10 de febrero de 2014. Cines Ocimax, Gijón.
Woody Grant es un anciano obsesionado con ir a Lincoln para recoger un millón de dólares. Ese es el premio que le corresponde según la carta publicitaria que ha recibido. Incapaz de disuadirlo, su hijo David decide ir con él. De camino se detienen en el pueblo del que proceden. Allí se reencuentran con familiares y amigos que lo imaginan rico y quieren sacar tajada. Finalmente terminan el viaje. Y regresan.
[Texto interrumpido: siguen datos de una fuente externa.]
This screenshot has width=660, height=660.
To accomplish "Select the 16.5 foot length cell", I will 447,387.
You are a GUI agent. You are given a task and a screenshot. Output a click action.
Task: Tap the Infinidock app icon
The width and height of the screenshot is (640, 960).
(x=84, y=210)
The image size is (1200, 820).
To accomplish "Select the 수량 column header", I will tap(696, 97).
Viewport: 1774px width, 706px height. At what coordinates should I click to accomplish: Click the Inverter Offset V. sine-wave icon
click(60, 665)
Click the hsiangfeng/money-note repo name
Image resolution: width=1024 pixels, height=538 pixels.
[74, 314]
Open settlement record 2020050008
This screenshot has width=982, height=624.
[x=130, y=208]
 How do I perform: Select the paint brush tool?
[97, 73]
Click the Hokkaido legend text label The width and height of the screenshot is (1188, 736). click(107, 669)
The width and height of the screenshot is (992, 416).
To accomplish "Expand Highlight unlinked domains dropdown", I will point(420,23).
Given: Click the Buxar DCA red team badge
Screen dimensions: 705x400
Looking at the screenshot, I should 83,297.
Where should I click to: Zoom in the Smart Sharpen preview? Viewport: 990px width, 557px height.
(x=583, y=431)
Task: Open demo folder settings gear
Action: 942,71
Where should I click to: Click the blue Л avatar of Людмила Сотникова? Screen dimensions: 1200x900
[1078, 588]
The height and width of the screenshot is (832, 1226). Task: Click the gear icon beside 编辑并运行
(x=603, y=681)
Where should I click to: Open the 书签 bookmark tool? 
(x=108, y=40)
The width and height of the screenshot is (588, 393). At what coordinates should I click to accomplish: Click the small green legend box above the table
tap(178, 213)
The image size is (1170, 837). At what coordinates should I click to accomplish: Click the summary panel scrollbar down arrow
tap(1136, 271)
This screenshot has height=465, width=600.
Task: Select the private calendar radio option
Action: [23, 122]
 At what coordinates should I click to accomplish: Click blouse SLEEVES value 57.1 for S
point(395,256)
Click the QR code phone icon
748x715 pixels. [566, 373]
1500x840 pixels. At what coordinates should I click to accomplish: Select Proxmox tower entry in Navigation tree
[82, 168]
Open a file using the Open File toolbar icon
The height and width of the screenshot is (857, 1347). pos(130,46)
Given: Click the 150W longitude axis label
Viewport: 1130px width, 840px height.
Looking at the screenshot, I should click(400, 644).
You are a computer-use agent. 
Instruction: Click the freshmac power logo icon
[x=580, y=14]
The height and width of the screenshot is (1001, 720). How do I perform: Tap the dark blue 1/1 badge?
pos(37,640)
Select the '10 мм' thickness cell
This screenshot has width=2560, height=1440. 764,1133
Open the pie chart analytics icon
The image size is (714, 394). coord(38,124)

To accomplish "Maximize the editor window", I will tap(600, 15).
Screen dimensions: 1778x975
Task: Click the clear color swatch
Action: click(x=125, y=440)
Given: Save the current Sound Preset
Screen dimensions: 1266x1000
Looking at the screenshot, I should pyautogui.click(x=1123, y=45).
Otro periplo magnífico de Alexander Payne. Tras A propósito de Schmidt y Entre copas, nos lleva de nuevo de viaje con unos personajes fascinantes: un padre pasmado que volverá feliz como un niño y un hijo comprensivo que le cuida como un padre. Este recorrido por paisajes y paisanajes toscos del Medio Oeste podría recordar la epopeya sentimental de aquel otro anciano con el que David Lynch nos contó Una historia verdadera sobre un viaje en cortacesped entre Iwoa y Wisconsin. Pero esta Nebraska en blanco y negro tiene también otros referentes mayúsculos. Sus encuadres y las composiciones de algunas escenas me han recordado a los Cuentos de Tokio de Ozú. La armonía de aquella pareja nipona contrastaba con el distanciamiento de sus hijos urbanizados. En Nebraska también hay una pareja de ancianos que encaran el final. La crispación entre esta pareja americana se compensa con la cercanía de ese hijo amable que recuerda a aquella dulce nuera de la obra maestra de Ozú. Y no exagero. Nebraska es una delicia que muestra con imágenes hermosas (y una música magnífica) lo cerca que pueden estar la rudeza y la ternura.